Social media is the first place many New Jersey residents go to share big life events with their friends and families. However, providing any details about your divorce may backfire.
Change your privacy settings
Your social media is an open book for your estranged spouse and their legal team to get intimate details about your life that can be used in court. The only way to ensure nothing from social media comes up in a divorce is to stop posting altogether.
If you’re unwilling to cut out social media, you’ll want to make sure you change your privacy settings. Go private on Instagram and Twitter, and change your settings on Facebook so only friends can see your posts. You’ll also want to make sure nothing you post can be shared with other news feeds.

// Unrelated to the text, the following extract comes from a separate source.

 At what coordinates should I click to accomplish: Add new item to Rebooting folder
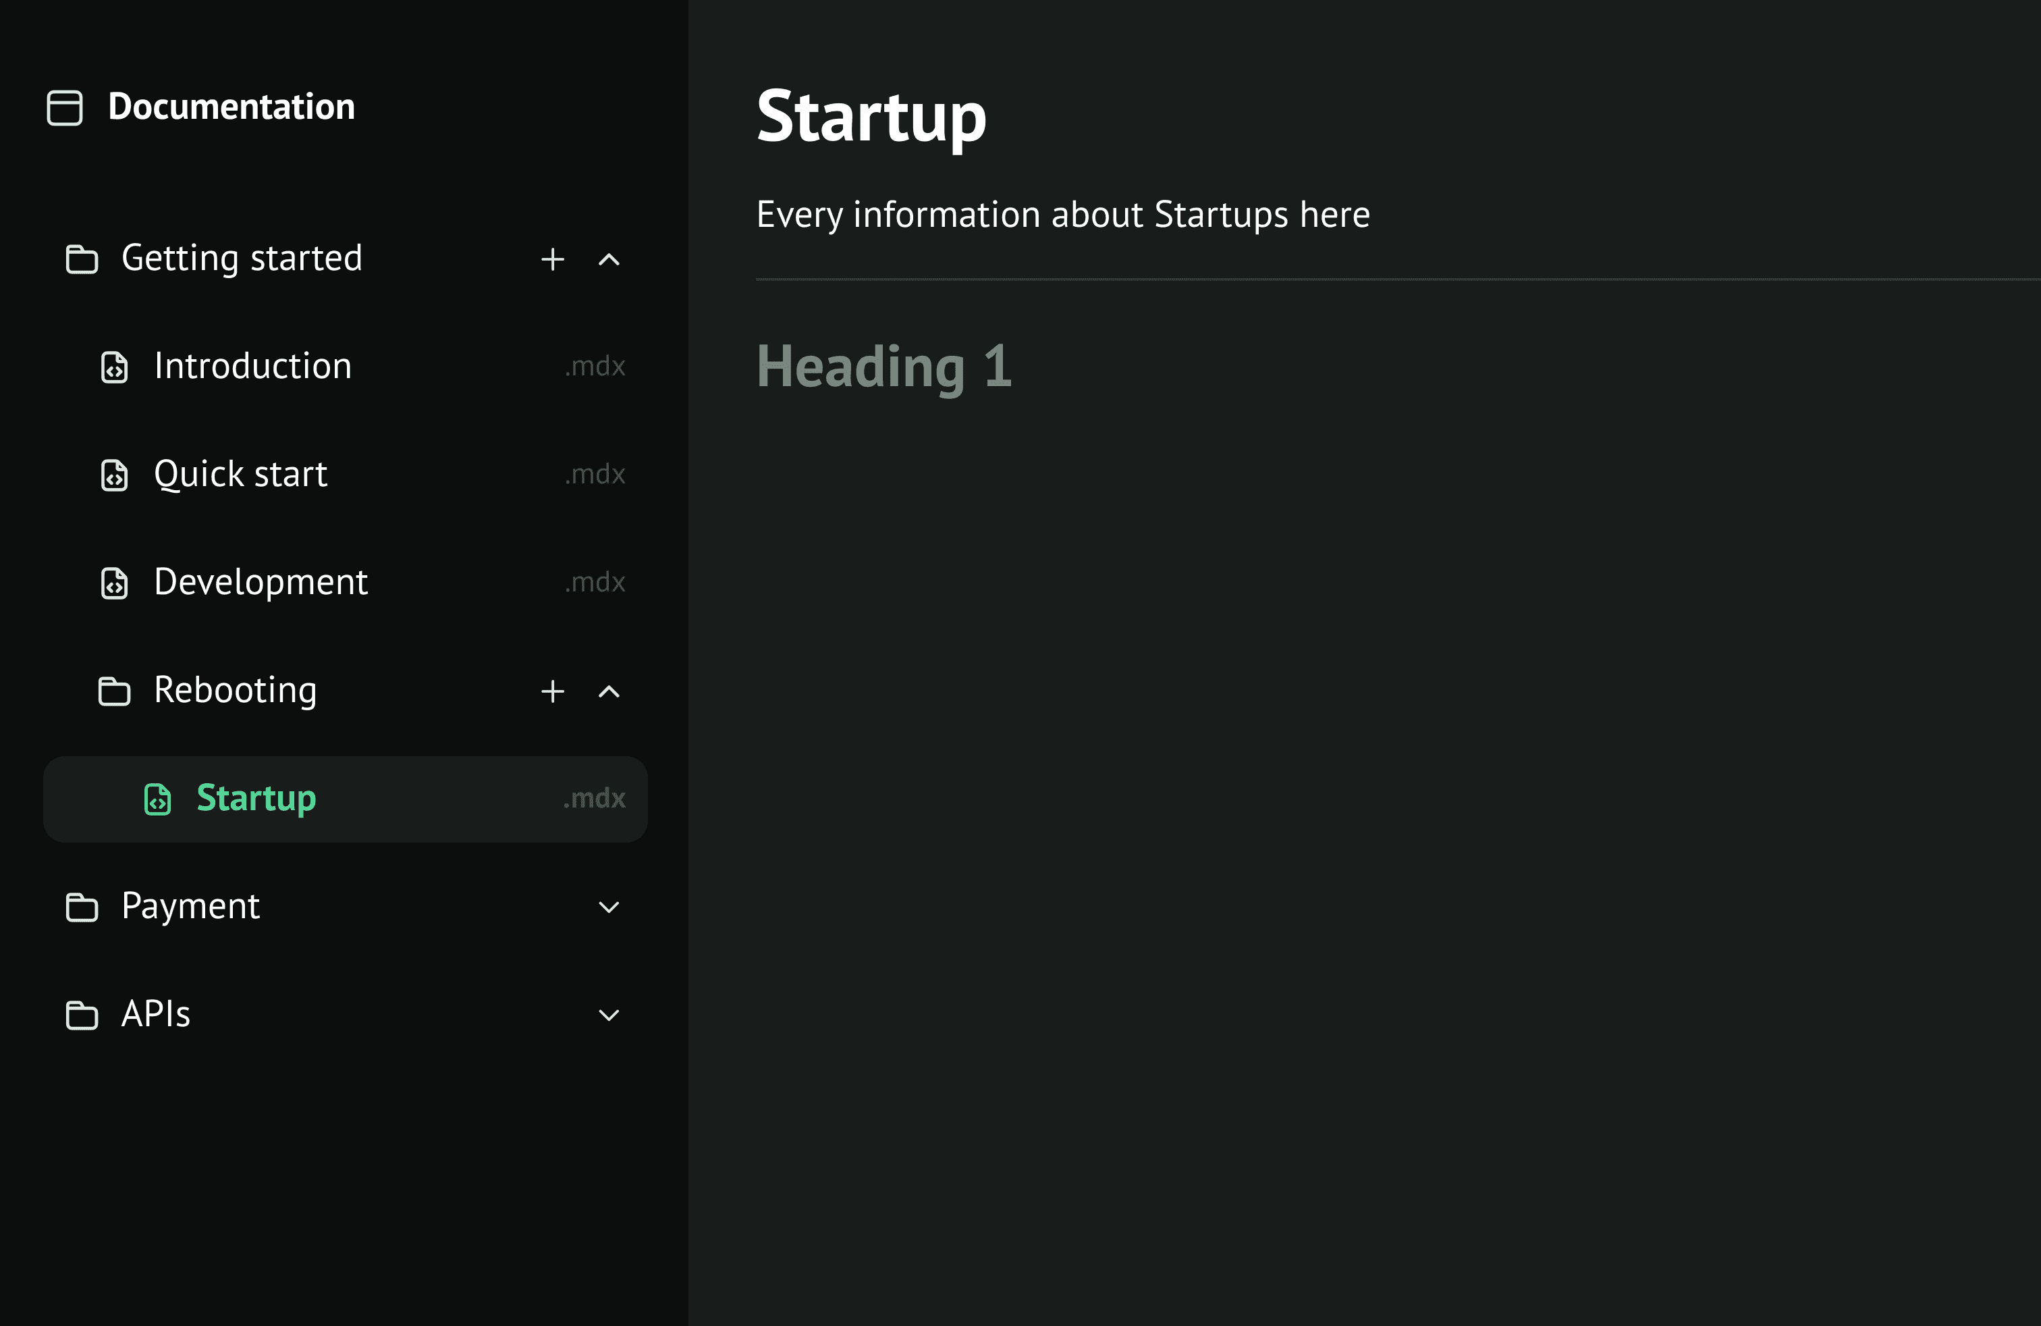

Consider purging your friends list
During your marriage, your partner’s friends and families probably followed or added you on social media. It’s important to make sure you still want those people to have access during a divorce.
How far you go with your purge depends entirely on the conditions of your divorce. An amicable divorce may allow you to remain in the same social circles, while a contentious one might require blocking a few people.
Anything you post could be used against you
Even if you have pretty strong privacy settings, there’s always the chance that it can be shared. As a result, you’ll want to avoid posting anything negative on social media.
You’ll also want to avoid sharing any big news you don’t want your spouse to know, such as if you started seeing someone or got a promotion at work. It might seem tough, but you only have to do it while the divorce is ongoing.